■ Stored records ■

-.-.-

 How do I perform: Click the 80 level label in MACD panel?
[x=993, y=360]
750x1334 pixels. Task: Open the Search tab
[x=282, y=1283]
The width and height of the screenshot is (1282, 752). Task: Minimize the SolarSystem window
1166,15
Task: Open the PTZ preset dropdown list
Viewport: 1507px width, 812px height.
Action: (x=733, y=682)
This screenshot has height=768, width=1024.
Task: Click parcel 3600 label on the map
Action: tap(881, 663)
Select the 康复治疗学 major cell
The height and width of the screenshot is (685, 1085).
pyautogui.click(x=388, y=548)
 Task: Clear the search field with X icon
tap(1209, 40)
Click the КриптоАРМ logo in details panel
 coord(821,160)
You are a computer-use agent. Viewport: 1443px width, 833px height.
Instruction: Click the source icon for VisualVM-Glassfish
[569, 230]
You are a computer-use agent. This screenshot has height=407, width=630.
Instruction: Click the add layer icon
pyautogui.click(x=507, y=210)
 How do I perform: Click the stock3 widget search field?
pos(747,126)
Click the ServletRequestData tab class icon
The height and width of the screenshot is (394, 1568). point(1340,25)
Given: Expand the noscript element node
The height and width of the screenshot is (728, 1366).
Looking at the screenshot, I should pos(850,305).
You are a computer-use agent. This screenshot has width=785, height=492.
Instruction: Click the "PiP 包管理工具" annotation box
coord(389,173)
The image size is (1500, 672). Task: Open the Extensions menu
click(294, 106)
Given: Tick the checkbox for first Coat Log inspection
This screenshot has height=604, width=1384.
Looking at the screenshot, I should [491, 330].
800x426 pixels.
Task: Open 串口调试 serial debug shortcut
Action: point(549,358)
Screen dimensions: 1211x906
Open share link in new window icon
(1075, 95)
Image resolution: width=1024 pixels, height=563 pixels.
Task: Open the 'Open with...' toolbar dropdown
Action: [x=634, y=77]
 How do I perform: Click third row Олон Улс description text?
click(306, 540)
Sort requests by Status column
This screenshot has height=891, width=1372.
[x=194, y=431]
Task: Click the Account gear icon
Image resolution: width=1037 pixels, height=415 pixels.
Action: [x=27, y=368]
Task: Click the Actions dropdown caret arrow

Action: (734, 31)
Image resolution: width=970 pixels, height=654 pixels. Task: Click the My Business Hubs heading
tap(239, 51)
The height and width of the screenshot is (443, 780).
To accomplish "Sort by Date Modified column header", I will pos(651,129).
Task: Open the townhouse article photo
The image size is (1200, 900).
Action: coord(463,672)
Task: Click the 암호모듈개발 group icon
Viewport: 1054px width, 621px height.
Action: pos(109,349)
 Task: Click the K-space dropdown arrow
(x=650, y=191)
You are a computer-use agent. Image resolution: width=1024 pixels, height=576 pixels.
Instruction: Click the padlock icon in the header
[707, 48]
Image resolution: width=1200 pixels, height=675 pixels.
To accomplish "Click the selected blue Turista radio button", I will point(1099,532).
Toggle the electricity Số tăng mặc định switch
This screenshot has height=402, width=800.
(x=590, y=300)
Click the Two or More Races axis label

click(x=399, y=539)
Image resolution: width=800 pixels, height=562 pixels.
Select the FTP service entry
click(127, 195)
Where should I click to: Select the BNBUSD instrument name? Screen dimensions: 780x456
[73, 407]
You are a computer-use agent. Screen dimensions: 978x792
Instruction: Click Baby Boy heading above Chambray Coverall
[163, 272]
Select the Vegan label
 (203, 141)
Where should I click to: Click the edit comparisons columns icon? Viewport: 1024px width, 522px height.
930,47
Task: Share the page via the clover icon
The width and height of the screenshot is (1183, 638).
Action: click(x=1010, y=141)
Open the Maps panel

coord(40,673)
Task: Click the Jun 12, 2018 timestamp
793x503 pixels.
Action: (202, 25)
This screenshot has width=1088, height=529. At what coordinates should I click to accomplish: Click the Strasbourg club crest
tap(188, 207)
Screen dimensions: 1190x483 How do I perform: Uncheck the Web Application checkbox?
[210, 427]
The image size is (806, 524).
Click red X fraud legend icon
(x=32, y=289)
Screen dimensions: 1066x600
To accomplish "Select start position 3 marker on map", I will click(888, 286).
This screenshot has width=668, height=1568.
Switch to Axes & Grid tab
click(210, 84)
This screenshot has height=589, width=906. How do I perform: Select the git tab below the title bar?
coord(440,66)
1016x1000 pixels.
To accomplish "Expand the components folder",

-.-.-

■ WORK INSTRUCTIONS ■
Report all lines above with "Expand".

■ ANSWER BELOW ■
Given: Expand the noscript element node
To accomplish "Expand the components folder",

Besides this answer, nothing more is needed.